→ **PARTS OF THE EXERCISE**
1: Transcribe the passage on private equity banking between "Market insights and" and "to S&P's LCD.", inclusive.
2: For each statement, say yes or no to whether it agrees with the passage on private equity banking, and quote the words of the passage that decide it. (a) Credit Suisse took CB Richard Ellis public in 2004. (b) Most of Deutsche Bank AG's fees in first-half 2011 came from advisory. (c) Deutsche Bank AG led the first sponsor-backed, post-crisis IPO in August 2010.

→ **PASSAGE TO READ**
Begin

Notable deals: Created first-ever "amend to extend" in March 2010 for CB Richard Ellis Group Inc., a publicly traded commercial real estate company. "The company needed to extend debt maturities at a time when debt markets were closed," says Price, adding that Credit Suisse, which had taken CB Richard Ellis public in 2004, negotiated with its banks to give the company an extension in exchange for higher rates and a partial pay-down of their holdings. "Subsequently, Paulson & Co. agreed to put in some equity, and we did a public offering of additional equity and a concurrent high-yield bond alongside their investment," adds Price.

Market insights and outlook: "Stability in the equity markets is what's needed in order for exits and IPOs to proceed," says Price. "Until we get that stability, people will generally take a wait-and-see approach."

Notable stats: Advised on 52 PE-backed deals worth $49.32 billion in 2010 and tied for most in number and second in dollar volume, according to Dealogic. Lead agent on 16 deals YTD 2011 and 11 in 2010, according to S&P's LCD.

Deutsche Bank AG

Description: Deutsche Bank AG's financial sponsors group went from being leveraged finance-centric five years ago to a more broad-based strategy. Regularly involved in the largest sponsor-backed IPOs and led the first sponsor-backed, post-crisis IPO for KKR- and Silver Lake-backed Avago Technologies Ltd. in August 2009. In first-half 2011, 32% of its fees came from equities business, with 64% from leveraged finance and the balance from advisory.

End

→ **GIVEN ENTRIES**
Begin

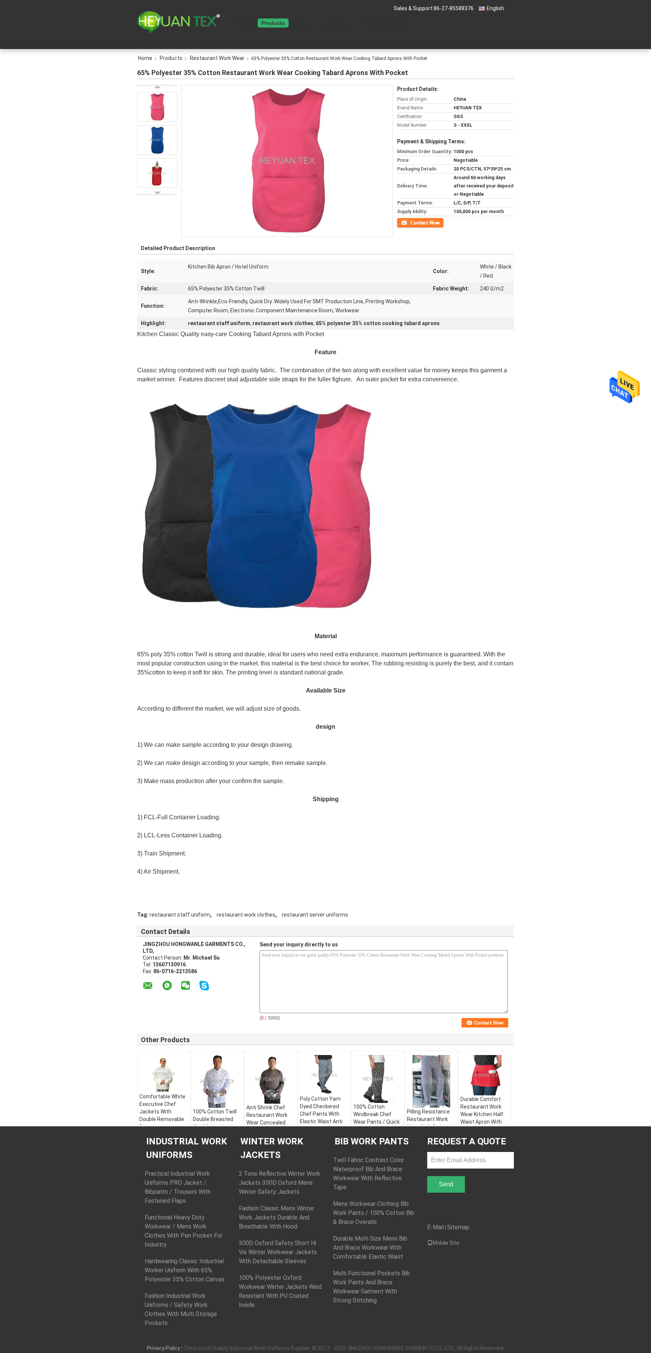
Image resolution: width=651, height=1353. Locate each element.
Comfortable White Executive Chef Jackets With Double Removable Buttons (162, 1111)
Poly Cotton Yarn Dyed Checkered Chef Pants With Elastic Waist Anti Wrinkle (321, 1114)
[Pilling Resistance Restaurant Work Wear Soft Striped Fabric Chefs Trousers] (431, 1081)
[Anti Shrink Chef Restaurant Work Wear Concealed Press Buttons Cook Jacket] (271, 1079)
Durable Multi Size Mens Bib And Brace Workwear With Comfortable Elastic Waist (370, 1247)
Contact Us (339, 23)
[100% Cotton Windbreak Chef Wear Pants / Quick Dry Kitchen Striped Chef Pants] (377, 1079)
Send (446, 1184)
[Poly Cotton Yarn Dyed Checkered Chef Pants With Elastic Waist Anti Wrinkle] (324, 1075)
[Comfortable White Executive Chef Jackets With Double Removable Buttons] (164, 1074)
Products (273, 23)
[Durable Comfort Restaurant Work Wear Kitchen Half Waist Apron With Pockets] (484, 1075)
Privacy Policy (163, 1348)
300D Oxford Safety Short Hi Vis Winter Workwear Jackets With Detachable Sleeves (278, 1252)
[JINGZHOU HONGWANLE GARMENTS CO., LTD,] (178, 22)
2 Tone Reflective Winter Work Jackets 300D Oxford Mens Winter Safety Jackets (279, 1182)
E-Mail (435, 1227)
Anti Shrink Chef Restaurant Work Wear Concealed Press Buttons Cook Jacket (270, 1122)
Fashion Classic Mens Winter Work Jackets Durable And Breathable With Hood (276, 1217)
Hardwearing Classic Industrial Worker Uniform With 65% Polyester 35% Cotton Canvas (185, 1270)
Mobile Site (445, 1243)
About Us (305, 23)
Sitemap (458, 1227)
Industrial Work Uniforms (186, 1148)
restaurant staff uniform (180, 915)
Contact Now (410, 222)
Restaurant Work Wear (217, 58)
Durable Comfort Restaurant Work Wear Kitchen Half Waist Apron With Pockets (481, 1114)
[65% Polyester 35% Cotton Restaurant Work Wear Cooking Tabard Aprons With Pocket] (157, 106)
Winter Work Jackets (271, 1148)
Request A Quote (383, 23)
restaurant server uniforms (315, 915)
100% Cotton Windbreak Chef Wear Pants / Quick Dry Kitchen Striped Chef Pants (376, 1122)
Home (246, 23)
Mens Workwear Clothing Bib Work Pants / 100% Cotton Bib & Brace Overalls (373, 1213)
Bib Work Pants (372, 1141)
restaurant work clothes (246, 915)
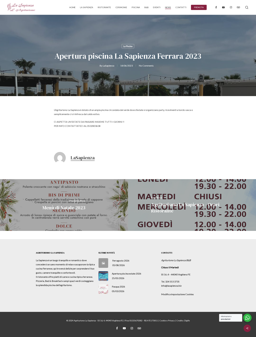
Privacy (171, 320)
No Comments (146, 65)
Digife (187, 320)
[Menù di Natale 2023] (64, 205)
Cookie (162, 320)
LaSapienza (108, 65)
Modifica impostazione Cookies (177, 294)
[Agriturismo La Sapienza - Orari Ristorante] (192, 205)
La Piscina (127, 46)
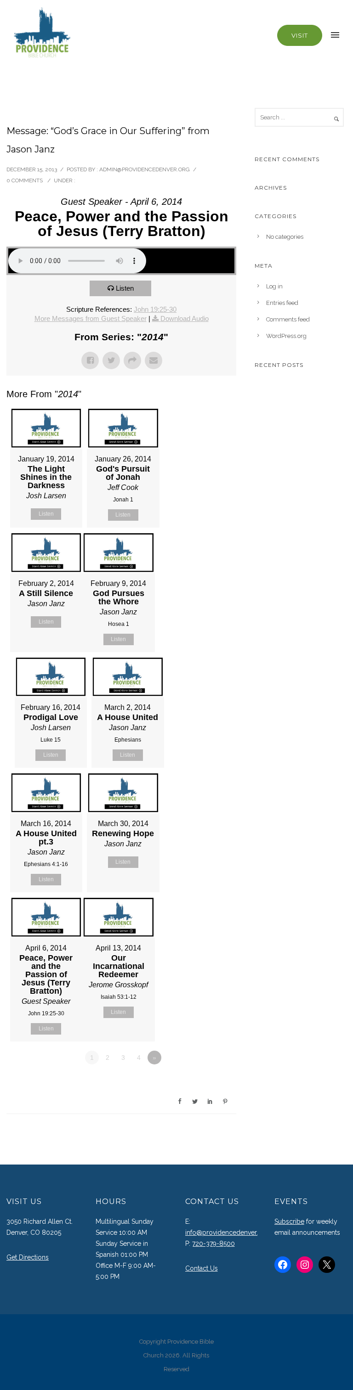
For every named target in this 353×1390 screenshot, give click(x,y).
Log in (274, 286)
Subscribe (289, 1221)
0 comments (24, 180)
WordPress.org (286, 335)
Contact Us (201, 1268)
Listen (125, 288)
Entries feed (282, 302)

End

→ **RESULTS OF THE TASKS**
1:
Market insights and outlook: "Stability in the equity markets is what's needed in order for exits and IPOs to proceed," says Price. "Until we get that stability, people will generally take a wait-and-see approach."

Notable stats: Advised on 52 PE-backed deals worth $49.32 billion in 2010 and tied for most in number and second in dollar volume, according to Dealogic. Lead agent on 16 deals YTD 2011 and 11 in 2010, according to S&P's LCD.

2:
(a) Yes: "Credit Suisse, which had taken CB Richard Ellis public in 2004"
(b) No: "32% of its fees came from equities business, with 64% from leveraged finance and the balance from advisory"
(c) No: "led the first sponsor-backed, post-crisis IPO for KKR- and Silver Lake-backed Avago Technologies Ltd. in August 2009"